BERLIN (AP) - There are no signs that North Korea has been reprocessing fuel from its main nuclear reactor into plutonium over the past year, but Pyongyang appears to still be enriching uranium, which could potentially be used in a nuclear weapon, the U.N.’s atomic watchdog said Wednesday.
The International Atomic Energy Agency has not had inspectors in North Korea since they were expelled in 2009, but said in a report dated Sept. 1 that it continues to prepare them to return, should leader Kim Jong Un decide to re-admit them.
Meanwhile, it said it has intensified its open source information collection and expanded its collection and analysis of satellite imagery to monitor the country’s nuclear program.
Still, it said, without inspectors to carry out verification, the IAEA’s knowledge of North Korea’s nuclear program “is limited and, as further nuclear activities take place in the country, this knowledge is declining.”
It is known that North Korea has facilities to produce both plutonium and highly enriched uranium, two key ingredients to manufacture bombs, at its main Yongbyon nuclear complex north of the capital, Pyongyang.

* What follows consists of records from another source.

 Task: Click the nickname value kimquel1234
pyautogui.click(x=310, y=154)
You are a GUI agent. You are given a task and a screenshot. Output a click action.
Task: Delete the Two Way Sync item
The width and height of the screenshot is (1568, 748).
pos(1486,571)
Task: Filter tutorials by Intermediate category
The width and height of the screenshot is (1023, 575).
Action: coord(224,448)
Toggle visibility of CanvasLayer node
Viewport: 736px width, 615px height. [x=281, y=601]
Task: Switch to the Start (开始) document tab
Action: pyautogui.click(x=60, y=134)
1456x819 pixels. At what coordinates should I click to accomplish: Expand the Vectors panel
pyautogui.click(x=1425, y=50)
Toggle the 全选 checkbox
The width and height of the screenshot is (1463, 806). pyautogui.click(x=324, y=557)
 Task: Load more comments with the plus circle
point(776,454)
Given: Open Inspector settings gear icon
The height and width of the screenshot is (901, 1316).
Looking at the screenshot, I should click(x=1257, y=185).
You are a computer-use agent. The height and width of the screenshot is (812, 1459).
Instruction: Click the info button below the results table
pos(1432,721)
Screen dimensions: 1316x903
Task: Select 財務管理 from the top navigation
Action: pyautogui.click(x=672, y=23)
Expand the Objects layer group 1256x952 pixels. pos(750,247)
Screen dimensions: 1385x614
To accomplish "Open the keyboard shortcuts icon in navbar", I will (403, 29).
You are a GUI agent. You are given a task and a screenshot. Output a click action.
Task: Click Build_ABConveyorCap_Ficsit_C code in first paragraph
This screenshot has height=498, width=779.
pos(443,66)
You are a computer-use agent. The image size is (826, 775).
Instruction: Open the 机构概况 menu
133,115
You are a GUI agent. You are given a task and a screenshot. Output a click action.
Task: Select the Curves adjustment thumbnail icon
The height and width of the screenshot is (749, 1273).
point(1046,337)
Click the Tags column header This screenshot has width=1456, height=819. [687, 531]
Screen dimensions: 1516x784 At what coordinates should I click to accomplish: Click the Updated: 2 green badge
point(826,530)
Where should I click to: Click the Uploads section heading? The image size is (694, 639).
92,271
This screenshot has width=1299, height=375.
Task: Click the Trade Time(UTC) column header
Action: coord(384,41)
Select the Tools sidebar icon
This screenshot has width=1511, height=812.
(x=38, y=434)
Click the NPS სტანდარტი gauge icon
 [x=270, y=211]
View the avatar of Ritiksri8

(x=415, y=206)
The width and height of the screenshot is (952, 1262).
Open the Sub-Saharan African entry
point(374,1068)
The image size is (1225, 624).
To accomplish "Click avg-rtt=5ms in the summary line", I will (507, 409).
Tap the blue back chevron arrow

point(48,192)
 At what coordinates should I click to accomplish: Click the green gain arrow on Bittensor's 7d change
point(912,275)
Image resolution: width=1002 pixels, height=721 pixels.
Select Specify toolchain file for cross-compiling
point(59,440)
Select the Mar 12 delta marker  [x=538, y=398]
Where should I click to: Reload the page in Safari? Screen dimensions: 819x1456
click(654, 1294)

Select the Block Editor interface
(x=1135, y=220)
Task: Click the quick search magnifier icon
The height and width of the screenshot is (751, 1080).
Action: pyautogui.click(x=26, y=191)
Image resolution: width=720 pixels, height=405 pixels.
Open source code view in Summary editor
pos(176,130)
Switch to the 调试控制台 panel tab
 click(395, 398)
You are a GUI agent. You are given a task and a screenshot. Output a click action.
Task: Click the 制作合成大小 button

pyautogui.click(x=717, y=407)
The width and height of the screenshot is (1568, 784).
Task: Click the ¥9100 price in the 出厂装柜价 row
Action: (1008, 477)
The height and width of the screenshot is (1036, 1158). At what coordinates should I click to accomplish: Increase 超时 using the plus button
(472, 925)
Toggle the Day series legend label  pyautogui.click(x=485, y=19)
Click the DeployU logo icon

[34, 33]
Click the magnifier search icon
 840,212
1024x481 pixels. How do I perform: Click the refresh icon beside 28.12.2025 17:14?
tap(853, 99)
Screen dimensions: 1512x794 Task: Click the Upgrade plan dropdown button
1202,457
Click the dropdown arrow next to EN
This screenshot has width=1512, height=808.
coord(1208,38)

The IAEA said in the report, covering the period since its last assessment in August 2019, that it has not detected any operation of the plant that provides the steam necessary for the reprocessing of spent fuel rods, “therefore it is almost certain that no reprocessing activity took place and that the plutonium produced… during the most recent operational cycle has not been separated.”
At the same time, the agency said that its observations of cooling units at the Yongbyon nuclear fuel rod fabrication plant and vehicular movements there “were consistent with the production of enriched uranium at the reported centrifuge enrichment facility.”
North Korea’s “nuclear activities remain a cause for serious concern,” the agency said.